Как хорошо присутствовать при рождении всего нового. Ковыряя лапами в окровавленном пузыре, щурится на свет русская литература. Строгие акушеры склонились над ней - тянут в мир коек, вафельных полотенец. Строгие акушеры в пыльных шлемах, да.
Русская литература - это суррогат национальной идеи. Амбивалентные гении в счет не идут. В массе, в "исторической перспективе" русская литература всегда имела узкую специальность. О Русь, о деревня. О тройка, куда несешься ты? Не дает.
Русская литература перевела на русский слово "народность". Мучительно отменила царя. Поназывалась некоторое время "советской". А потом мы отменили ее. Десять лет у нас не было русской литературы - была просто литература. И не было национальной идеи - были "общечеловеческие ценности".

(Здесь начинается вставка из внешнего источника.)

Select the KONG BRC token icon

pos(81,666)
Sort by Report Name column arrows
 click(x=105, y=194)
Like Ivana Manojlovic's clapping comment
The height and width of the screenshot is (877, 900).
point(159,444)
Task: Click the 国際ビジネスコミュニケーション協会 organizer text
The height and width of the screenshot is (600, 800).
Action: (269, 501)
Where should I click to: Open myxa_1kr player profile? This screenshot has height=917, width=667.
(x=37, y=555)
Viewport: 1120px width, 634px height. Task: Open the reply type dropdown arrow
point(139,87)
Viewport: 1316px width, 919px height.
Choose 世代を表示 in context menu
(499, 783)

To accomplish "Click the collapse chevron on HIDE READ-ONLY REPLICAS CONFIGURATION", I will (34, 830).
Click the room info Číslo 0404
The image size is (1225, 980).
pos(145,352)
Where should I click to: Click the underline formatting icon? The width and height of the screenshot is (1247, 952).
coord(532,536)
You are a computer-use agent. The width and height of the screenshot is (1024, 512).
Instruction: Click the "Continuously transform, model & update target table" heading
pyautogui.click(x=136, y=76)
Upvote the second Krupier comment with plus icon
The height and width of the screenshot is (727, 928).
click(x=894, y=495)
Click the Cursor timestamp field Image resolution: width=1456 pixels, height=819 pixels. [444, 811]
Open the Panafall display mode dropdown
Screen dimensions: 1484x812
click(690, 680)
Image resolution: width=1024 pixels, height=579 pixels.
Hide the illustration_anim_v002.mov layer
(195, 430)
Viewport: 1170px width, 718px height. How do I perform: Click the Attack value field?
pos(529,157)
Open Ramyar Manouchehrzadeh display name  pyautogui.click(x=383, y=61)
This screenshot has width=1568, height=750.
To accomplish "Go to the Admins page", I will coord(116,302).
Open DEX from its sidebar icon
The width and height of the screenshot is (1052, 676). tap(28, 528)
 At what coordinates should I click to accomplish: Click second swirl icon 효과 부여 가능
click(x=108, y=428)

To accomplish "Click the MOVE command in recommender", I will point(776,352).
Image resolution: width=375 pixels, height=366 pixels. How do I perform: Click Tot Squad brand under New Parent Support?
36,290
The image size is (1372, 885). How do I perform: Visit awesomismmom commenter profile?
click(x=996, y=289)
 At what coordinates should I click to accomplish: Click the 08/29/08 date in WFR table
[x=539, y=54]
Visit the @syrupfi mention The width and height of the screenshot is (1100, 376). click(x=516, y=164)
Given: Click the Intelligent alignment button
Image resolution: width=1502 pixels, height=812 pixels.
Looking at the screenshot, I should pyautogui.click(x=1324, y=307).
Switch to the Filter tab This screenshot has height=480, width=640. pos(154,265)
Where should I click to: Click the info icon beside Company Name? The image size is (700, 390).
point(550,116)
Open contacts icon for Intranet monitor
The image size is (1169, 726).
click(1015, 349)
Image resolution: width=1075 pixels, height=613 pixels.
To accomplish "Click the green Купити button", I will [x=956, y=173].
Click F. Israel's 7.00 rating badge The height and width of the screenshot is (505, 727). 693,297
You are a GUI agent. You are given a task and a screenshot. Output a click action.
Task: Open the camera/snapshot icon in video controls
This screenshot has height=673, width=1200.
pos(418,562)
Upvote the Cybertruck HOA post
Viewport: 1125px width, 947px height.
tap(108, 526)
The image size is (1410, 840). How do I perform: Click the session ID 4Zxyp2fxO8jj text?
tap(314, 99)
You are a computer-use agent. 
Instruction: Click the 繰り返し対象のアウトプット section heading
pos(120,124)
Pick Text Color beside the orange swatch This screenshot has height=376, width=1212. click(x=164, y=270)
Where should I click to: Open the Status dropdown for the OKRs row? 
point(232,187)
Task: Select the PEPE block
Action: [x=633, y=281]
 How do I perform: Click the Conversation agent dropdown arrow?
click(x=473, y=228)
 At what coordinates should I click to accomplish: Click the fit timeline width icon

Идей, впрочем, не было никаких: идеи и "общечеловеческие ценности" несовместны. Людей объединяет только обыденное: стремление к достатку, сексу и пепси-коле; идеи - это то, что разъединяет. Они требуют жертв, а главной "общечеловеческой ценностью" является жизнь.
Не случайно отечественная литература 90-х сплошь состояла из бытописательских книжек "за жизнь" - серых и одинаковых, как портянки. То немногое, в чем присутствовала или усматривалась хоть какая-нибудь идея (Галковский, Солженицын, Сорокин, Пелевин), высилось над пустошью┘ не стоит перечислять.
Между тем обывательская убежденность в ценности каждой отдельной человеческой жизни завела западные цивилизации в культурный и демографический тупик. Парадокс, но прежде всего - да, в демографический.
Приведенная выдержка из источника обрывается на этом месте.